Adds test for reading data with unordered position labeles #124

ieivanov · 2023-07-27T00:06:50Z

@henrypinkard I am finding that ndtiff sorts the axis labels (now using SortedSets), but the data is returned in the acquisition order, causing the test here to fail.

I think this is something you alluded to in micro-manager/pycro-manager#575. This issue will also come up if acquiring, for example, channels in the ['RFP', 'GFP'] order - the axes will read ['GFP', 'RFP'], but the channel with index 0 will correspond to RFP.

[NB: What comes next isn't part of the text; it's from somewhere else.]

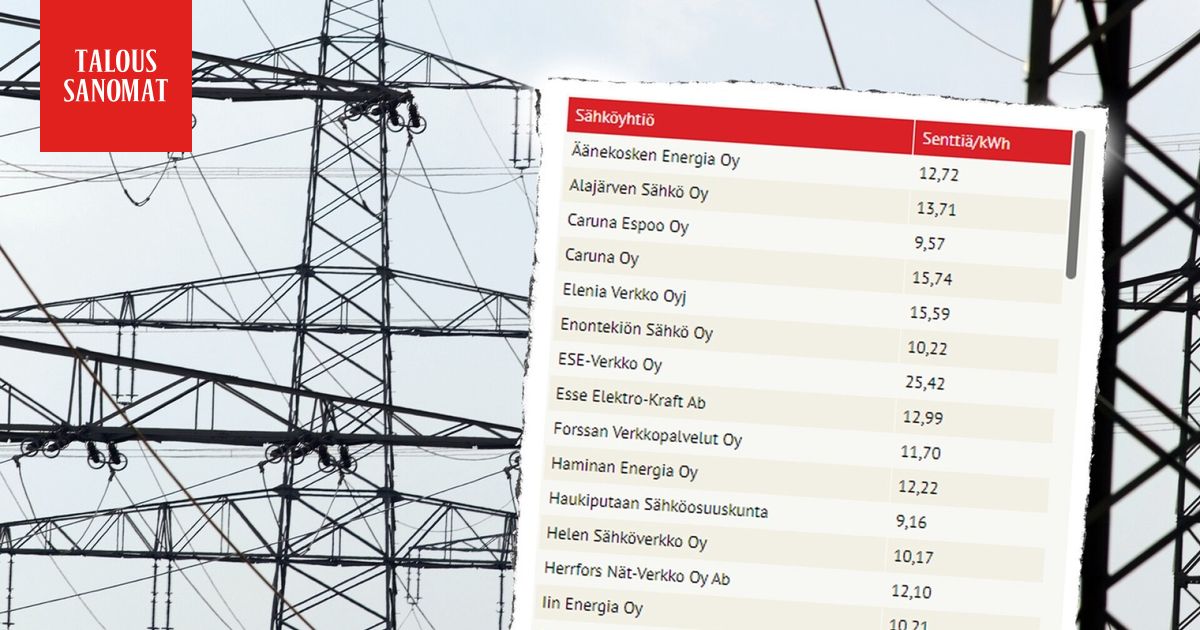Select Helen Sähköverkko Oy row
1200x630 pixels.
(627, 540)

I think it will be costly to sort the data, so my suggestion would be to also remove the sorting of the axes - i.e. use set rather than SortedSet. This will largely preserve the current behavior and will even speed up the code a little bit. I also think it's right not to sort the data - if a user acquired channels or z slices out of alphabetical / numeric order it would be on them to reorder the data rather than expect the data reader to do it.

Let me know what you think. @carlkesselman is welcome to chime in as well.

ieivanov · 2023-07-27T00:30:33Z

P. S. I mean data returned by dataset.as_array()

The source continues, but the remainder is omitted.